PALERMO. Un decreto legge su alcune questioni di giustizia, presentato dal governo Berlusconi nel 1994, avrebbe penalizzato la lotta alla mafia. Nel suo esame al processo sulla trattativa Stato-mafia, l'ex ministro dell'Interno e attuale governatore della Regione Lombardia Roberto Maroni ha ricordato quegli eventi.

«Nell'ambito della compagine governativa era notoria l'influenza che il senatore Previti (all'epoca ministro della Difesa) aveva sulle iniziative in tema di giustizia», ha detto l'ex ministro dell'Interno, Roberto Maroni, rispondendo alle domande dei pm del processo trattativa Stato-mafia. «Che Cesare Previti - ha proseguito - fosse il responsabile della giustizia nel partito, pur non essendo ministro, non ci scandalizzava. Sono normali queste cose».

"Mi opposi pubblicamente, in un'intervista al Tg3 (del 16 luglio 1994), al decreto legge approvato dal Consiglio dei ministri il 14 luglio del 1994. Notai subito - ha detto - delle differenze rispetto a quello che mi era stato mostrato nei giorni precedenti soprattutto sull'applicabilità di misure cautelari nell'ambito di procedimenti per reati come la corruzione e concussione". L'intervista è stata proiettata nell'aula bunker del carcere Ucciardone di Palermo.

Maroni ricorda anche di aver fatto esplicito riferimento alle conseguenze negative che il decreto avrebbe avuto nella lotta alla mafia. "Mi ero consultato - ha aggiunto - sia con il procuratore di Palermo, Giancarlo Caselli, che mi disse che sarebbe stata più difficile la lotta alla mafia con quel decreto e alcune indagini sarebbero state impossibili, che con il capo della polizia Vincenzo Parisi che concordavano con me. Chiesi al gruppo della Lega in Parlamento di non emendare il decreto e di non votare la fiducia. Comunque quel decreto venne dopo pochi giorni ritirato. Il governo votò che non c'erano i requisiti di urgenza e decadde. Io ero pronto a dare le dimissioni da ministro. Su quanto dissi nell'intervista, nessuno mi contestò che avevo detto cose false".

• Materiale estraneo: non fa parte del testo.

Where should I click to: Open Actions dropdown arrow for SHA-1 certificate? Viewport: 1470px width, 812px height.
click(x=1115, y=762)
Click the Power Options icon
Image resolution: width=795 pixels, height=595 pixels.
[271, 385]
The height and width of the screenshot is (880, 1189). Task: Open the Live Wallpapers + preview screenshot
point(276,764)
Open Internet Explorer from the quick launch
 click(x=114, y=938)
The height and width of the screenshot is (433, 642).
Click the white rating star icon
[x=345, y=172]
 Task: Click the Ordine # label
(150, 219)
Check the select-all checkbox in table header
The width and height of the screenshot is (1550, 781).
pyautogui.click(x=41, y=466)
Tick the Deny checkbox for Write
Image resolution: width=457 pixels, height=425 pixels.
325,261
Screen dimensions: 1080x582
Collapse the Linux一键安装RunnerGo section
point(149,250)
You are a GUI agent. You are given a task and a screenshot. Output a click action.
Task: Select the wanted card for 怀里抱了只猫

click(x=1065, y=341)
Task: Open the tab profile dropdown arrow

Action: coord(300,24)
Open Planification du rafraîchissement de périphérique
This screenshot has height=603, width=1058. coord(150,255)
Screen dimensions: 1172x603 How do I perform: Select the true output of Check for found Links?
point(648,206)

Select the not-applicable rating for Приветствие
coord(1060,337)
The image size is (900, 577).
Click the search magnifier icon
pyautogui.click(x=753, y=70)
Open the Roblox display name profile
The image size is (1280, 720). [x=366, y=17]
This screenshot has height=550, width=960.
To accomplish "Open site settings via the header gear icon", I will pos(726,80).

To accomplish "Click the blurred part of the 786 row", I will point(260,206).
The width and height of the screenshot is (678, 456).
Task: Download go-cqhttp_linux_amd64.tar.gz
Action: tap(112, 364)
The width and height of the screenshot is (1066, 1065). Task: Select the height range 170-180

Altro tema della deposizione di Maroni è stato l'avvicendamento al Sisde in quegli anni. "Quando ero ministro dell'Interno - ha spiegato - avevo avuto modo di leggere una serie di fascicoli del Sisde che riguardavano di fatto un'attività di dossieraggio nei confronti di esponenti dei vari partiti politici tra i quali uno sul mio predecessore al Viminale: Nicola Mancino. Ritenni di sollevare pubblicamente il caso anche con un intervento specifico in Senato".

Così Maroni decise di rimuovere Domenico Salazar che era direttore del Sisde. "Diversi nomi - ha spiegato - mi vennero poi segnalati per sostituirlo sia dalla presidenza del Consiglio che per il tramite del capo della polizia Vincenzo Parisi. Tra questi nomi c'era anche Mario Mori. Scelsi però autonomamente di proporre il generale dei carabinieri Gaetano Marino. Non mi era stato segnalato da palazzo Chigi e ciò ebbe un'influenza decisiva nella mia scelta di sparigliare le carte rispetto alle prassi e alle dinamiche sostanziali delle precedenti nomine e gestioni. Mi imposi dicendo che altrimenti mi sarei dimesso e il governo cadeva".